Material supplied.
===============
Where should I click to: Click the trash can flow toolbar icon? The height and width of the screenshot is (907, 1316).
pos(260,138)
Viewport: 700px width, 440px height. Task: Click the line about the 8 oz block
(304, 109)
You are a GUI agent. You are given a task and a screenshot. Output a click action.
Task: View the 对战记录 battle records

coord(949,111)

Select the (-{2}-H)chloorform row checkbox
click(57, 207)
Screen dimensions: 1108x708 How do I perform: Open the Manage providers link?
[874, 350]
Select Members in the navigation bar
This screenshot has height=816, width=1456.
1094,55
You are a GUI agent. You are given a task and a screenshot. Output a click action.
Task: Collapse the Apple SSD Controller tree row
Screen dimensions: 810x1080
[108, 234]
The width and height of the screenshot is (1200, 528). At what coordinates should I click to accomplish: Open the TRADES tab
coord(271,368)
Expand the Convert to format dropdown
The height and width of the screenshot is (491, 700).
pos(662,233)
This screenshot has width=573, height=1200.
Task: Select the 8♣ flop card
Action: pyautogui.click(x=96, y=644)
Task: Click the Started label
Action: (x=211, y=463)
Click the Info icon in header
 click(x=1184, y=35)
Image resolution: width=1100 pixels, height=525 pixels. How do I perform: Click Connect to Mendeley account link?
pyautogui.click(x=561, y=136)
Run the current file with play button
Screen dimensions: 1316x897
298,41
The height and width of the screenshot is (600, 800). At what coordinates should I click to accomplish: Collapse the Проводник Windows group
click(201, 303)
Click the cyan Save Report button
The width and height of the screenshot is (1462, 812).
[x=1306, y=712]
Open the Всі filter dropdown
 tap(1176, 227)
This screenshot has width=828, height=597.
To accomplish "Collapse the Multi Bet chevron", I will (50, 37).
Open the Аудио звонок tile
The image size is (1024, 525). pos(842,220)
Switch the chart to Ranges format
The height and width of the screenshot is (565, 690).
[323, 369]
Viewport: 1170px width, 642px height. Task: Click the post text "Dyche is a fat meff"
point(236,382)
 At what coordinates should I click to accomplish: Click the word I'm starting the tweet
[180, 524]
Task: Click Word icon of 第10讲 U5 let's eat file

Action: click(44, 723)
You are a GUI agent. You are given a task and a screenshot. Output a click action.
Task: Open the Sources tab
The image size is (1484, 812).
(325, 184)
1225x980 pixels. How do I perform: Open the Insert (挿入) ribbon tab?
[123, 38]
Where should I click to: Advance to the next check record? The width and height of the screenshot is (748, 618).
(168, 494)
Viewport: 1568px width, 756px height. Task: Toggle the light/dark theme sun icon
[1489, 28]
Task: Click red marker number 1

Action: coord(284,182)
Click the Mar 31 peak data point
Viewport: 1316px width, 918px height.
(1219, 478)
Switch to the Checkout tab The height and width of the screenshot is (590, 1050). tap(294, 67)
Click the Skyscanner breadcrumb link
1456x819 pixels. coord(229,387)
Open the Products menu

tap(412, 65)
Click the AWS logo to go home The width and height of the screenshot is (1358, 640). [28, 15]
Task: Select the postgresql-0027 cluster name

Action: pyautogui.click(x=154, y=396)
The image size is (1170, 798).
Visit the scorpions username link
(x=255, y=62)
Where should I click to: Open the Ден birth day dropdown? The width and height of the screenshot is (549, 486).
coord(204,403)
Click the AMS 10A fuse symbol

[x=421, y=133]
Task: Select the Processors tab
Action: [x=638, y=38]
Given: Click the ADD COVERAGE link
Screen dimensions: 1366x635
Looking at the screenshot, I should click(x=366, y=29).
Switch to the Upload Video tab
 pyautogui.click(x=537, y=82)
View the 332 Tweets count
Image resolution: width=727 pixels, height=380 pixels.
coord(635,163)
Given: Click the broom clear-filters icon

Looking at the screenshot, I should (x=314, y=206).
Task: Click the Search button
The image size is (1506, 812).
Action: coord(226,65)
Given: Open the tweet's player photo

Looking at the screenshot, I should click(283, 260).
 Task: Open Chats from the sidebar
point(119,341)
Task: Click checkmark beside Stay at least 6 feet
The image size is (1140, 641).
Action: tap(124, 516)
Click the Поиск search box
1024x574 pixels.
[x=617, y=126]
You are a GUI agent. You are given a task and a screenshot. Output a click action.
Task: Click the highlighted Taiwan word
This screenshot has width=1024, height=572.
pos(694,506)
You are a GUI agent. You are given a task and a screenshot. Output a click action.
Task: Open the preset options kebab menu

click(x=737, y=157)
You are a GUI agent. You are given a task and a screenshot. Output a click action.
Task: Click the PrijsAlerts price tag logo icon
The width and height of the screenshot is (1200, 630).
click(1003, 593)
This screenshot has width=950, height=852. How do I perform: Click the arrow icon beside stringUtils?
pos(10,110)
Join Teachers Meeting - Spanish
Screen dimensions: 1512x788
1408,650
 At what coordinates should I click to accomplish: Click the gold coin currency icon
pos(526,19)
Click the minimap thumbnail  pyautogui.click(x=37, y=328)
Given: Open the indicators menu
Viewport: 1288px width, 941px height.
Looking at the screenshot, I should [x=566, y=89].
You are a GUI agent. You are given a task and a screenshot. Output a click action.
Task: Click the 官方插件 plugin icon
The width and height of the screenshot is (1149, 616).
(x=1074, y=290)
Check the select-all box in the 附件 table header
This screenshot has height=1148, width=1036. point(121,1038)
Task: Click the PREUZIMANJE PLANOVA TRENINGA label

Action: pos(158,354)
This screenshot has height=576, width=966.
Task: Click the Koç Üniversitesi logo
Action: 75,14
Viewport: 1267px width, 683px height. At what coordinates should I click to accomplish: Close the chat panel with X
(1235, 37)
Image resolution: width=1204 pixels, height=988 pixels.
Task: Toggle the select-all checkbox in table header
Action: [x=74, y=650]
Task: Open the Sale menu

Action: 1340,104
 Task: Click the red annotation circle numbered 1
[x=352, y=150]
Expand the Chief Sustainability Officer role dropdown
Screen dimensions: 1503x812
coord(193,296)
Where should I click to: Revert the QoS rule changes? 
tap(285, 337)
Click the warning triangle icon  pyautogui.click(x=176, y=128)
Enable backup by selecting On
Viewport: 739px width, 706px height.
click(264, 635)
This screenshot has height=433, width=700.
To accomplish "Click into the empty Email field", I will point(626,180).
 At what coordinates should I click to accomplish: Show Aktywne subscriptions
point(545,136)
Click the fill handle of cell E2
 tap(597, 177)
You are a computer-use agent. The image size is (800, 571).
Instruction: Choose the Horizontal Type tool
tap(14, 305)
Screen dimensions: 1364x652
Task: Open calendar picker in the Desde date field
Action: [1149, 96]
===============
The problem.
In the listing above, locate the line containing "Given: Click the broom clear-filters icon" and the line containing "Given: Open the indicators menu", then transcribe both and every line between them verbatim.

Solved exercise.
Given: Click the broom clear-filters icon

Looking at the screenshot, I should (x=314, y=206).
Task: Click the Search button
The image size is (1506, 812).
Action: coord(226,65)
Given: Open the tweet's player photo

Looking at the screenshot, I should click(283, 260).
 Task: Open Chats from the sidebar
point(119,341)
Task: Click checkmark beside Stay at least 6 feet
The image size is (1140, 641).
Action: tap(124, 516)
Click the Поиск search box
1024x574 pixels.
[x=617, y=126]
You are a GUI agent. You are given a task and a screenshot. Output a click action.
Task: Click the highlighted Taiwan word
This screenshot has width=1024, height=572.
pos(694,506)
You are a GUI agent. You are given a task and a screenshot. Output a click action.
Task: Open the preset options kebab menu

click(x=737, y=157)
You are a GUI agent. You are given a task and a screenshot. Output a click action.
Task: Click the PrijsAlerts price tag logo icon
The width and height of the screenshot is (1200, 630).
click(1003, 593)
This screenshot has width=950, height=852. How do I perform: Click the arrow icon beside stringUtils?
pos(10,110)
Join Teachers Meeting - Spanish
Screen dimensions: 1512x788
1408,650
 At what coordinates should I click to accomplish: Click the gold coin currency icon
pos(526,19)
Click the minimap thumbnail  pyautogui.click(x=37, y=328)
Given: Open the indicators menu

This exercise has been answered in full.